Tuesday, January 12, 2016

DallasNews.com: Ringing in a new era at Williamsburg ["Let Freedom Ring"]

The Dallas Morning News: Steve Helber/AP
Interpreters such as Janice Canaday and Robert Watson Jr. stroll the streets attired in period dress.


January 2, 2016

WILLIAMSBURG, Va. — Despite a growing and continuing emphasis on African-American history, Colonial Williamsburg has struggled to attract more black visitors to the historic village where interpreters stroll the streets attired in bonnets and tricorn hats. It’s a hard sell when human enslavement is a part of the story you’re trying to tell.
But now, a church founded by slaves is at the center of an initiative to reintroduce African-Americans to Colonial Williamsburg and perhaps inspire a national conversation on race and the nation’s origins.
Hip-hop impresario Russell Simmons, artists such as Aretha Franklin and African-American scholars are on board to give some star power and intellectual heft to the effort.
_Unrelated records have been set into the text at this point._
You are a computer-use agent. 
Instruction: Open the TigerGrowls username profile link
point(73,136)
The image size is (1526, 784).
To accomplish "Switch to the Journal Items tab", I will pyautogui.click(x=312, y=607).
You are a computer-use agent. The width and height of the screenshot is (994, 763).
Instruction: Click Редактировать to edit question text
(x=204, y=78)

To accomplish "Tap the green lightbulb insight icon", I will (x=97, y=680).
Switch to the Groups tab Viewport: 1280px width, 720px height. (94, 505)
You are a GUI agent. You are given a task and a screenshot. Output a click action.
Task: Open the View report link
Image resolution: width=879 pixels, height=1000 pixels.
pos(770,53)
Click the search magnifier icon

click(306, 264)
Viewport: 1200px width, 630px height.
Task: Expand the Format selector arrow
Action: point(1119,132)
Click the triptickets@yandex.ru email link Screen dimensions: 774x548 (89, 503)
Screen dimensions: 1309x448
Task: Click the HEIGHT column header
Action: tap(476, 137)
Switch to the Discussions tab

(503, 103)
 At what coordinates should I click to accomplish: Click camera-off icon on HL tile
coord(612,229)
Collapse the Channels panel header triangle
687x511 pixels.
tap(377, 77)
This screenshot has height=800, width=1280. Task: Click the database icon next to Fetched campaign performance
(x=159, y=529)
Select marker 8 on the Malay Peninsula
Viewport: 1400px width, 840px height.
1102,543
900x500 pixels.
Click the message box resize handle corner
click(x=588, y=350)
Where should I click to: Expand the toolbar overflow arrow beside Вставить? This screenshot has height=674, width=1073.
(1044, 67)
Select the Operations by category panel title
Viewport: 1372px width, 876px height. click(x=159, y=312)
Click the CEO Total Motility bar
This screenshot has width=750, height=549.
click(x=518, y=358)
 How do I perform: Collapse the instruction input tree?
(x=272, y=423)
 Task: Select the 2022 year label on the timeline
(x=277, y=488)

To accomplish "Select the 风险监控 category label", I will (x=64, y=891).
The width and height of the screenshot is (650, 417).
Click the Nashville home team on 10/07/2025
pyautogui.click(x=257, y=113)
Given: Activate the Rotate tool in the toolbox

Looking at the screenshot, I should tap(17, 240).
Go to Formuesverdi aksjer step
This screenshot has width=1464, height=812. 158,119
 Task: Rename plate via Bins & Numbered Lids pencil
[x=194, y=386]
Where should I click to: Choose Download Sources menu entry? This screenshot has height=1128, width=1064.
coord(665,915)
Organizers are hopeful President Barack Obama will join in.
The concept is simple and symbolic: Colonial Williamsburg has loaned a team of its vaunted historic conservation experts to the First Baptist Church to repair its long-silenced bell. In February, Black History Month, the newly conserved bell will ring for the first time in decades, signaling the start of a conversation on racial healing and activities throughout the community and at the historic attraction.
The church and Colonial Williamsburg are inviting the nation and Obama to join in the bell-ringing, called “Let Freedom Ring.”
“It’s a clarion call to finish the unfinished work of liberty and justice for all, and we have to embrace that,” First Baptist pastor Reginald Davis said in an interview of the basement of his sanctuary. “This is our goal — to make people come together to make this a more perfect union.”
As for the Colonial Williamsburg Foundation, CEO Mitchell B. Reiss said the event represents the start of “a fresh conversation with the African-American community, perhaps to have them perceive or see Colonial Williamsburg in a new way.”